Arrivée à Fès dans l'après midi. On se pose dans un bel hôtel et on file dans le souk pour aller se perdre dans de nouvelles ruelles. Des bâtiments magnifiques, une grande et belle ville. Un souk immense regorgeant de merveilles orientales. On s'achète une lampe dont Corinne rêvait.

Le soir, au restau nous goûtons à notre première bouteille de vin local, un peu décevant…

 

Nous avions prévu de passer à Meknès, mais la route est longue vers la prochaine étape, il faut encore passer un col à 2000 mètres et nous avons besoin de nous retrouver loin des grandes villes dans un patelin tranquille. Nous y passerons au retour et filons vers Er Rachidia, aux portes du désert.
Nous entrons dans la vallée du Ziz en fin d'après midi. Le paysage est magnifique : relief désertique et oasis au bord de l'oued.
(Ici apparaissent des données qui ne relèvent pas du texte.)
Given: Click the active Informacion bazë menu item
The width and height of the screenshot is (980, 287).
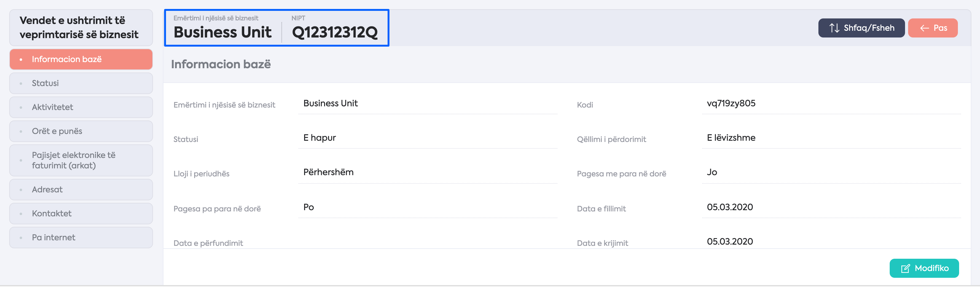Looking at the screenshot, I should 81,59.
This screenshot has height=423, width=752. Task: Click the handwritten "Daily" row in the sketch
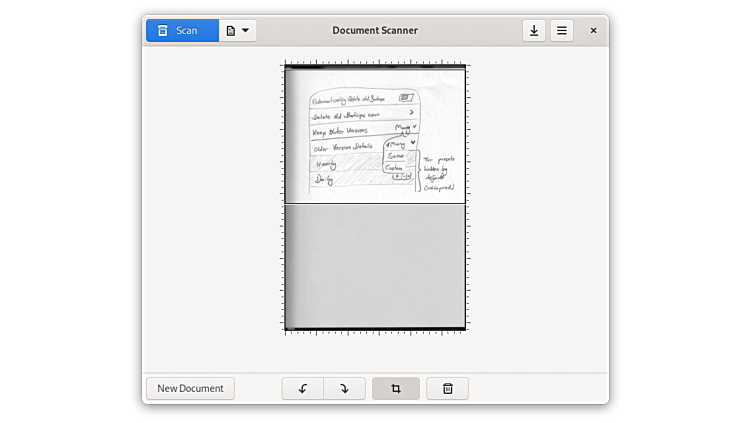pos(324,179)
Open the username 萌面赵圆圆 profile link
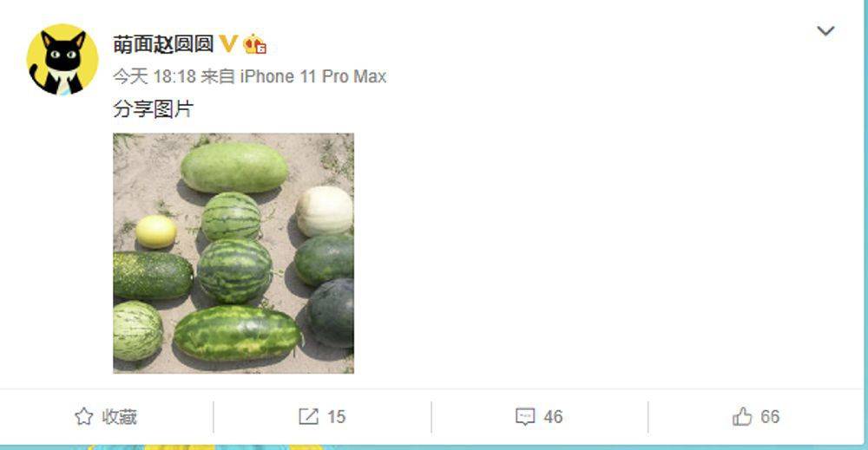Viewport: 868px width, 450px height. 163,43
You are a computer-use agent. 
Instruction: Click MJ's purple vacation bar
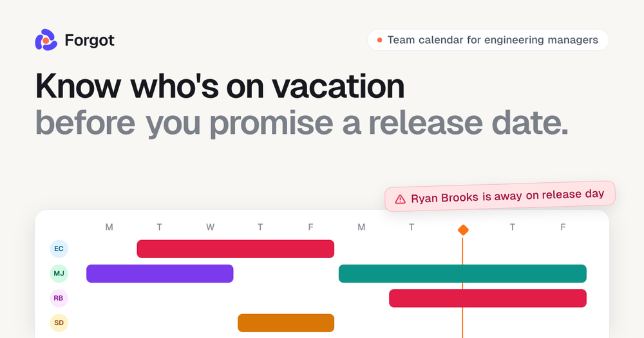(160, 274)
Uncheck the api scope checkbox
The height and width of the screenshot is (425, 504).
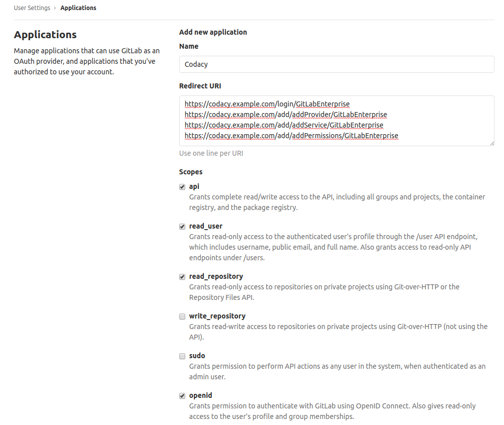(x=182, y=186)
Nous ne sommes pas déçus par Er Rachidia : le guide nous indiquait que c'était une petite ville étape sans rien de spécial, en fait, nous nous y sentons très bien. C'est le soir de Noël : tagine au menu puis une promenade nocturne dans le souk (grand marché). Les gens sont paisibles et gentils. Gavés de pâtisseries orientales, nous rentrons pour passer une nouvelle nuit glaciale dans un hôtel rustique mais agréable.

Au petit matin, en route vers le désert. Nous traversons Erfoud, refusons toutes les propositions de guidage vers les dunes de Merzouga et arrivons très simplement au pied des dunes de sable.

Refus poli de tout guidage vers un hôtel et nous trouvons l'auberge des dunes d'or loin du centre du village, juste au pied des dunes (photo ci-dessus).

Promenade dans les dunes seuls (après avoir gentiment refusé les propositions de guides et le tour en chameau). C'est un joli Noël, au soleil, dans les dunes de sable, avec un petit vent frais. Corinne nous a emmenés là où elle voulait. On peut soit profiter quelques jours sur place, soit s'inventer une suite nouvelle.

J'ai été surpris par la bonne qualité des routes marocaines. Je propose qu'on aille se perdre un peu sur les pistes du désert. On pourrait rejoindre Zagora en longeant la frontière algérienne mais il est absolument déconseillé de s'y aventurer seul car la piste de 250 km est très mal indiquée, on s'y perd à coup sûr… Nous espérons rencontrer des gens comme nous possédant un bon véhicule et motivés par l'aventure. Pas moyen, la seule solution raisonnable consiste à louer les services d'un guide qui connaît bien le secteur. L'hôtelier nous emmène de nuit sur une mauvaise piste pour négocier avec son cousin. L'affaire est conclue autour d'un thé à la menthe à 22h dans une magnifique bâtisse marocaine, on part demain à 10h30 pour deux journées de piste réputée difficile.